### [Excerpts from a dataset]
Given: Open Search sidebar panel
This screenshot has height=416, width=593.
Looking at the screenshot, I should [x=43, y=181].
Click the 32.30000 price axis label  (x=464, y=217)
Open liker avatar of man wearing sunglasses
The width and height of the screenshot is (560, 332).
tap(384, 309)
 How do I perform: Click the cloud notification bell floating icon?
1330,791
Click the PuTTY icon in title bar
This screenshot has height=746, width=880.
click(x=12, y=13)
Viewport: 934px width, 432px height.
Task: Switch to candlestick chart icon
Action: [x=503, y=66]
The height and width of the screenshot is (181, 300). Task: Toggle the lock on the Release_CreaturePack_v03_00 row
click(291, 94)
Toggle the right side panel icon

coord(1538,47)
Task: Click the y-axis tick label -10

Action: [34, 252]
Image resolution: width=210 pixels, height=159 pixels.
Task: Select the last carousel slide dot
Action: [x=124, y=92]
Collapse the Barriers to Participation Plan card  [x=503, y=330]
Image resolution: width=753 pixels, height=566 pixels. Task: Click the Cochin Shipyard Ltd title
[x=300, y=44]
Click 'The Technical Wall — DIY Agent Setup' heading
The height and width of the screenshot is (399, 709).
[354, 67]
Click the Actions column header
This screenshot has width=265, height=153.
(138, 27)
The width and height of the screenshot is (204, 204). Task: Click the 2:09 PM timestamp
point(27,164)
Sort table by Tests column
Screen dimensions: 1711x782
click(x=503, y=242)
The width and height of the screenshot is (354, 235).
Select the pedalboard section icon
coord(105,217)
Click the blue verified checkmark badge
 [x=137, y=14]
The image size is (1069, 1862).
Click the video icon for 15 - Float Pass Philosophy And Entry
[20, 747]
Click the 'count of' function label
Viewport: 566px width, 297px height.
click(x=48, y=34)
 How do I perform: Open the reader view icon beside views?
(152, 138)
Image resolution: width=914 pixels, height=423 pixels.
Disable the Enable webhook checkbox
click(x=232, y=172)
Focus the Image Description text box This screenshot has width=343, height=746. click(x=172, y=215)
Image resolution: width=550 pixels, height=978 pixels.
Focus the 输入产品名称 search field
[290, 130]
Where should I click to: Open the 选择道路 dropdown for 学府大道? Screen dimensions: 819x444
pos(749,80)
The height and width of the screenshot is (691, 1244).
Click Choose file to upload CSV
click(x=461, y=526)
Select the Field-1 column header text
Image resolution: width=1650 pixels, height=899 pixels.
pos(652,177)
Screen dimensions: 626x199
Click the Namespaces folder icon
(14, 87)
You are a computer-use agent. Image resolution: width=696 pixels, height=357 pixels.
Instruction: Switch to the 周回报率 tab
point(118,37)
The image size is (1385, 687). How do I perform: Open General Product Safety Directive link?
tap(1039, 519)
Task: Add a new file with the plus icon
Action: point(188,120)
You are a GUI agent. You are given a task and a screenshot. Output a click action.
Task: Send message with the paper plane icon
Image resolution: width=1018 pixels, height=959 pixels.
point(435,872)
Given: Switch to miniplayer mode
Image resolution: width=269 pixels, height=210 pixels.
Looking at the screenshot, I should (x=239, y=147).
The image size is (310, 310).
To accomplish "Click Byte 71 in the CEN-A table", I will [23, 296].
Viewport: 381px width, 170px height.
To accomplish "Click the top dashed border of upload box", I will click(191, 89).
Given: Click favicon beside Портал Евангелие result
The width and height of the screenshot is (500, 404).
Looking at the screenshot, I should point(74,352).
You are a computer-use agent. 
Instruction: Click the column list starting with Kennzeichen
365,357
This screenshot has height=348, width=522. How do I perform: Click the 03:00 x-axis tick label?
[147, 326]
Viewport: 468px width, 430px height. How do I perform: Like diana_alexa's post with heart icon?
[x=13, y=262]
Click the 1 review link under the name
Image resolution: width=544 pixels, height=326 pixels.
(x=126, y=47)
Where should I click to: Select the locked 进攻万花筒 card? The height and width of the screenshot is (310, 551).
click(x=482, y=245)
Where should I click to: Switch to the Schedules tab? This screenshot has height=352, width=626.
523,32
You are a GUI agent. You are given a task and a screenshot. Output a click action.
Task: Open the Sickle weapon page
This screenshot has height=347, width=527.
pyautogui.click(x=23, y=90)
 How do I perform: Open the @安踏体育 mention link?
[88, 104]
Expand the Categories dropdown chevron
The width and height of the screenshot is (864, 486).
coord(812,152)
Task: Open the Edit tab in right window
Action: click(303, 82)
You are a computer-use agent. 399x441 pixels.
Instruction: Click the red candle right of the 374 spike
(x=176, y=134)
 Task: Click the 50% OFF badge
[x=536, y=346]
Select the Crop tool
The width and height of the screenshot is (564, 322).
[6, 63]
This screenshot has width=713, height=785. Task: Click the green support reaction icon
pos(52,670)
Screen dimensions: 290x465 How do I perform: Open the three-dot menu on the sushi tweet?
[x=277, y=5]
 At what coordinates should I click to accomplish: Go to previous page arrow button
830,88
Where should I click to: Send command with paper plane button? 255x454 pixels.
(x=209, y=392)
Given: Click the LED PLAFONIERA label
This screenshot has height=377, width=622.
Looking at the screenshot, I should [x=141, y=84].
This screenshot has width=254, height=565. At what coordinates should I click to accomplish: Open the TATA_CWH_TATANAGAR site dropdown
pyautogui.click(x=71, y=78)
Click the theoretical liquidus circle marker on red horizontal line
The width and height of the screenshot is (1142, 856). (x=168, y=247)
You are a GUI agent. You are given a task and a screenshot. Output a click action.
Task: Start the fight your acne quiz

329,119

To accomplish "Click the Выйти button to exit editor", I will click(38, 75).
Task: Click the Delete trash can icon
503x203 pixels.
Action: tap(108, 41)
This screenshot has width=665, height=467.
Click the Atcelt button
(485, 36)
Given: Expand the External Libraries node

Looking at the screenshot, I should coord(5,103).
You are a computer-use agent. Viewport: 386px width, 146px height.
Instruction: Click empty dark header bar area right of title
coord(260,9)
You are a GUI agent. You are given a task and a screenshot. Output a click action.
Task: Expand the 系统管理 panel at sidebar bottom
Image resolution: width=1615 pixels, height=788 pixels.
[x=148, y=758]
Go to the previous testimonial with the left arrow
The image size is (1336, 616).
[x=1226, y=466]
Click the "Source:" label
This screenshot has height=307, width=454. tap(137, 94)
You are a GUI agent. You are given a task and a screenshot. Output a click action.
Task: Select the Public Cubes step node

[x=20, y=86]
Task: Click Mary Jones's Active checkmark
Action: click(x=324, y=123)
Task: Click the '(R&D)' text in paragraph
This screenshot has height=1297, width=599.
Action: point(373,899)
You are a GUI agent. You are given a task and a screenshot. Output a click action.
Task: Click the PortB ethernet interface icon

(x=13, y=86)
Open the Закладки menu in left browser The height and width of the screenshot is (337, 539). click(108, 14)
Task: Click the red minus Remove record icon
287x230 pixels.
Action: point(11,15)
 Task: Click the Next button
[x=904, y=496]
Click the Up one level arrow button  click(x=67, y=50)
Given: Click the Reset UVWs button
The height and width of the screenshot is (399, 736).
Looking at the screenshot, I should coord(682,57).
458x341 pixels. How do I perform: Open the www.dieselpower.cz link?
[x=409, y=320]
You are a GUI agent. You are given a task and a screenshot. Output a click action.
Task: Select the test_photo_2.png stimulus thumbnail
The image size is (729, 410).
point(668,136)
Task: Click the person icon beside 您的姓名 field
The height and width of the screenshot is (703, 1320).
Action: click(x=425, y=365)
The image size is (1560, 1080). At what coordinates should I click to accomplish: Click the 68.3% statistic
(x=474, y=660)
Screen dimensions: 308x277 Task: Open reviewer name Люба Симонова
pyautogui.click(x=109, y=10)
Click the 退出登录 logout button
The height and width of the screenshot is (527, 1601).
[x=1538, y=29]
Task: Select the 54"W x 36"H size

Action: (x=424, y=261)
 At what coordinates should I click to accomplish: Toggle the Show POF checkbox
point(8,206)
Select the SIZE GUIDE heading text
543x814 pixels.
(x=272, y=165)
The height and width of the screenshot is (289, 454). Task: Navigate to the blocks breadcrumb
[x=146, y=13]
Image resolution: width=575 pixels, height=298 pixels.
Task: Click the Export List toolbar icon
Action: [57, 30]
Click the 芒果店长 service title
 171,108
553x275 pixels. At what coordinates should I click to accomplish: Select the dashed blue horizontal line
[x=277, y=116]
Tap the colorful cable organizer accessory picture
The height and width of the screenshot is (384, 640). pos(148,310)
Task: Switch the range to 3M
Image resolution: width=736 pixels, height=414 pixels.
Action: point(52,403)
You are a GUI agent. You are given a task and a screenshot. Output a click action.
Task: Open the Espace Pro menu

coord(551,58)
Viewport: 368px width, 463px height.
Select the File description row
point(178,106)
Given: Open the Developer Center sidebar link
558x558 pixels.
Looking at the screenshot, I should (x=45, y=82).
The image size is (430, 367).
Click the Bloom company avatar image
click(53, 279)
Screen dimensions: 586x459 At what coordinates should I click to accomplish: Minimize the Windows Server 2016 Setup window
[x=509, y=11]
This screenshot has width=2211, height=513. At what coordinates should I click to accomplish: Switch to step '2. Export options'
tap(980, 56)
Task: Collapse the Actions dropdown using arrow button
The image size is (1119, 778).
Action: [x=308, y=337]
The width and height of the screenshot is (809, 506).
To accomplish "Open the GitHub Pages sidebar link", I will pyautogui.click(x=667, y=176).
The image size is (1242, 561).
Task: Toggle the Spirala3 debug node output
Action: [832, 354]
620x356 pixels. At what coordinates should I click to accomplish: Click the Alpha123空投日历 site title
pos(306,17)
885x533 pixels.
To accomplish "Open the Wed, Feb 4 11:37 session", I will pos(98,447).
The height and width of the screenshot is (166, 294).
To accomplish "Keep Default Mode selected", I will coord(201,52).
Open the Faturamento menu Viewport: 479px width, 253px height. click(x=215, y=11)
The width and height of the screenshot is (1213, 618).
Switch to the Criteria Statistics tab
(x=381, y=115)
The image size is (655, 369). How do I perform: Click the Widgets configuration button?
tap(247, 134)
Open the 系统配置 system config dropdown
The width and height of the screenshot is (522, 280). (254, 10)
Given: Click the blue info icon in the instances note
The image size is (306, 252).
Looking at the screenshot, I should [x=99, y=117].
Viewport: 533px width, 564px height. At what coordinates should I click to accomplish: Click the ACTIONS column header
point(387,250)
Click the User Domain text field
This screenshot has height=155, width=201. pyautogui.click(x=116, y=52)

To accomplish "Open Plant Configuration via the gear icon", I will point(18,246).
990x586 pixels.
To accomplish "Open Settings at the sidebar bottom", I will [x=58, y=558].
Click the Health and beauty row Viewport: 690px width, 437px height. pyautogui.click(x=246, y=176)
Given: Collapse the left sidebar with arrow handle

### [About this exercise]
Each line of the records with the word "computer" in it is to be copied.

### [Answer area]
You are a computer-use agent. Image resolution: width=696 pixels, height=357 pixels.
You are a computer-use agent. 
You are a computer-use agent. 399x441 pixels.
You are a computer-use agent. Viewport: 386px width, 146px height.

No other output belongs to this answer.